# To do:
A – In the retention page, reproduce the part that opens with the words containing "All three are" and closes with "tenant defaults apply.", substituting "administrator" for "admin".
B – List every source in the priority chain that the retention page uses to resolve retention, quotas, and rate limits.
C – According to the retention page, what happens to data when its retention period expires?

# Supplied text:
╭──

Skip to content

Data Retention, Quotas, and Rate Limits

Koldan enforces data retention policies, usage quotas, and rate limits per user. These controls determine how long your data is kept, how much you can store and process, and how frequently you can call the API.

All three are resolved using the same priority chain:

Priority Source Description
User override Set directly on your account by an admin
Subscription plan From your active subscription plan
Tenant default Baseline configured for your organization

The first non-null value wins. If nothing is overridden, tenant defaults apply.


Data Retention

Retention policies define how many days your data is kept before Koldan automatically removes it. Different retention periods apply depending on the resource type and its state.

Speech Services

Resource Retention applies to
Source media Original uploaded audio/video binary - auto-discarded after the configured number of days
Deleted files Deleted file content - permanently purged after a retention window
Transcription results Completed transcription output
Failed/canceled transcriptions Job records for unsuccessful transcription attempts
Deleted transcriptions Deleted transcription data
Summary results Completed summary output
Failed/canceled summaries Job records for unsuccessful summary attempts
Deleted summaries Deleted summary data
Translation results Completed translation output
Failed/canceled translations Job records for unsuccessful translation attempts
Deleted translations Deleted translation data
Listening audio Generated MP3 playback files
Deleted listening audio Deleted listening audio files

Text Services

Resource Retention applies to
Translation history On-demand text translation records
Deleted translations Deleted text translation data

Automatic Deletion

When a retention period expires, the associated data is permanently deleted and cannot be recovered. Download or export any data you need before it reaches its retention limit.

╰──

# Data shown:
╭──

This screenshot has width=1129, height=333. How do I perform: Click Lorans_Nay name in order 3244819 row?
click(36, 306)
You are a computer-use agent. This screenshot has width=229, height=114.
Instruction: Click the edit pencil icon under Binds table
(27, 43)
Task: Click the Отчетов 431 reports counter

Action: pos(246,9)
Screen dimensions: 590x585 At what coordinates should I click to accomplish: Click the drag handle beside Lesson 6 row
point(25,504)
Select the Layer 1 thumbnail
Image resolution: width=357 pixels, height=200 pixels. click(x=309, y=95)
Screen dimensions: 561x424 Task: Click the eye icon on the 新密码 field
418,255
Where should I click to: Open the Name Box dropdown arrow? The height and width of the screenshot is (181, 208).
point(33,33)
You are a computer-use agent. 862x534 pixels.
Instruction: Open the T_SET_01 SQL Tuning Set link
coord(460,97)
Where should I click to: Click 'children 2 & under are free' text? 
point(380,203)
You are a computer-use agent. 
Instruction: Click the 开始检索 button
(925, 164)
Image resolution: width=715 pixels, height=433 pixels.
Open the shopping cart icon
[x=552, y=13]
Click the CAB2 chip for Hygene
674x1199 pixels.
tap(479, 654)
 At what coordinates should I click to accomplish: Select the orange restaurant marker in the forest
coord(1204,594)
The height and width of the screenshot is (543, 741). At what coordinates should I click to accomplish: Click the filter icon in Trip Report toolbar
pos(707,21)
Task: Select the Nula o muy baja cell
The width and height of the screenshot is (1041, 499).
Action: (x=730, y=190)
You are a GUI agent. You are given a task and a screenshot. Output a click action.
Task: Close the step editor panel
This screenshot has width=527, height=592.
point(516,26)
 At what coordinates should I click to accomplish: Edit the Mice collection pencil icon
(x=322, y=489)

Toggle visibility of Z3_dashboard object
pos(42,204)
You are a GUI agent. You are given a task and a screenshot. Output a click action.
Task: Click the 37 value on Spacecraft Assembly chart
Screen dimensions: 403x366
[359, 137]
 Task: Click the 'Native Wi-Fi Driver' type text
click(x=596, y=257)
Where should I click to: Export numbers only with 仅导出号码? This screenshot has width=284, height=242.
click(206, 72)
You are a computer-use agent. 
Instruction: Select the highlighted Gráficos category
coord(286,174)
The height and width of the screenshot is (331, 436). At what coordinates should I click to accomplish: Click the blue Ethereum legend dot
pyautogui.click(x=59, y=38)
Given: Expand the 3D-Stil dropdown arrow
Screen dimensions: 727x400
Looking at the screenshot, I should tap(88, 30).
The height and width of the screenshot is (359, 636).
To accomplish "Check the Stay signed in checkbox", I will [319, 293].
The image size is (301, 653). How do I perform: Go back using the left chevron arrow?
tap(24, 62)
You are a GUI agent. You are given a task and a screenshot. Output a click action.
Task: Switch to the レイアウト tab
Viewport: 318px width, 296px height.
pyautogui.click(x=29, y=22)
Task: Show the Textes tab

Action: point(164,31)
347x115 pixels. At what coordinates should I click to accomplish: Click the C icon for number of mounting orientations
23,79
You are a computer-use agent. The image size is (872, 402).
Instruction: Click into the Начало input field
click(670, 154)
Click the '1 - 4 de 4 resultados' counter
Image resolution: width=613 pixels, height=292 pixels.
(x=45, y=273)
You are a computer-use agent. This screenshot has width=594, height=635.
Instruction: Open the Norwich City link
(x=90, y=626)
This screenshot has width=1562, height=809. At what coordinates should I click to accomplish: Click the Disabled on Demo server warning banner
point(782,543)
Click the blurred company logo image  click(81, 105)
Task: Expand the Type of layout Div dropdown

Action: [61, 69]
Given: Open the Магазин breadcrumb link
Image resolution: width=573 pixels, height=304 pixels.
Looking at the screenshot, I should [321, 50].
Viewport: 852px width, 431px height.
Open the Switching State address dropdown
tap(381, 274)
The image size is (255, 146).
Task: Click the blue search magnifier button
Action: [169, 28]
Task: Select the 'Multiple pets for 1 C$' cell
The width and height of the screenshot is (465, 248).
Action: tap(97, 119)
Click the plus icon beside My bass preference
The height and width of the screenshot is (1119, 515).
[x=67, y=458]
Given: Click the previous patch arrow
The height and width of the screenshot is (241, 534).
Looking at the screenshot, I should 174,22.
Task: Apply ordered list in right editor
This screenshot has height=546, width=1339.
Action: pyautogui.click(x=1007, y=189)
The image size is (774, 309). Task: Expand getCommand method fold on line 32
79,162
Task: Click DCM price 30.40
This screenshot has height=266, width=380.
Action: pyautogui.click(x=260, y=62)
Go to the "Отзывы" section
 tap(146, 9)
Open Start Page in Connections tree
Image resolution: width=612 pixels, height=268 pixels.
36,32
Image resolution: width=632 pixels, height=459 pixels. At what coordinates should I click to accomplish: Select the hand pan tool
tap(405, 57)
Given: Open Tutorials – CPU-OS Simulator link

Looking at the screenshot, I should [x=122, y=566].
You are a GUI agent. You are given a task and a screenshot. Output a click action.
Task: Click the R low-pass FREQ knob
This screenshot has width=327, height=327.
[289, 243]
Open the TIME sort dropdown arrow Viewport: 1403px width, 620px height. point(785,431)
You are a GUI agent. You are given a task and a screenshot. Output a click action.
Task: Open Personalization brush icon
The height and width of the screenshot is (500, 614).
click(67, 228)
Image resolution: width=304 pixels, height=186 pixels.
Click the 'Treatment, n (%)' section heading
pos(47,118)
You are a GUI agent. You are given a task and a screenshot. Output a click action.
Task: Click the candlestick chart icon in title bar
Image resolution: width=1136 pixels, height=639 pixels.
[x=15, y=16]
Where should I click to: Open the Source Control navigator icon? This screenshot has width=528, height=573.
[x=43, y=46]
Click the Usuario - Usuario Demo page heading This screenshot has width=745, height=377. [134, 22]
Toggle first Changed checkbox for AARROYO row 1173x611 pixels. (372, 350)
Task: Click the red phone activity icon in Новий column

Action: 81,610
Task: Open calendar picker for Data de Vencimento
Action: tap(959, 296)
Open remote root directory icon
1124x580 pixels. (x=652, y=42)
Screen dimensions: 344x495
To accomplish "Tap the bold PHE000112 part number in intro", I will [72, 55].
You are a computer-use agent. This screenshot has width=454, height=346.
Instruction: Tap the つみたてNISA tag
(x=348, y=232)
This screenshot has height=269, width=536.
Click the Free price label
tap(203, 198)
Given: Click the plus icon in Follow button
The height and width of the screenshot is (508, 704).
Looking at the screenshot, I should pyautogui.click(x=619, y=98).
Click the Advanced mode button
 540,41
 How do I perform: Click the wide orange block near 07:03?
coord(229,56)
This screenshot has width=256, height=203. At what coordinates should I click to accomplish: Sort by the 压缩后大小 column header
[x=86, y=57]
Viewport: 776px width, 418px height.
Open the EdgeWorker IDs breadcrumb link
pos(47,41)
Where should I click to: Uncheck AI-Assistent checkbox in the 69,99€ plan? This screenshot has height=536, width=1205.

╰──

# Solutions per task:
A –
All three are resolved using the same priority chain:

Priority Source Description
User override Set directly on your account by an administrator
Subscription plan From your active subscription plan
Tenant default Baseline configured for your organization

The first non-null value wins. If nothing is overridden, tenant defaults apply.

B – User override, Subscription plan, Tenant default

C – It is permanently deleted and cannot be recovered.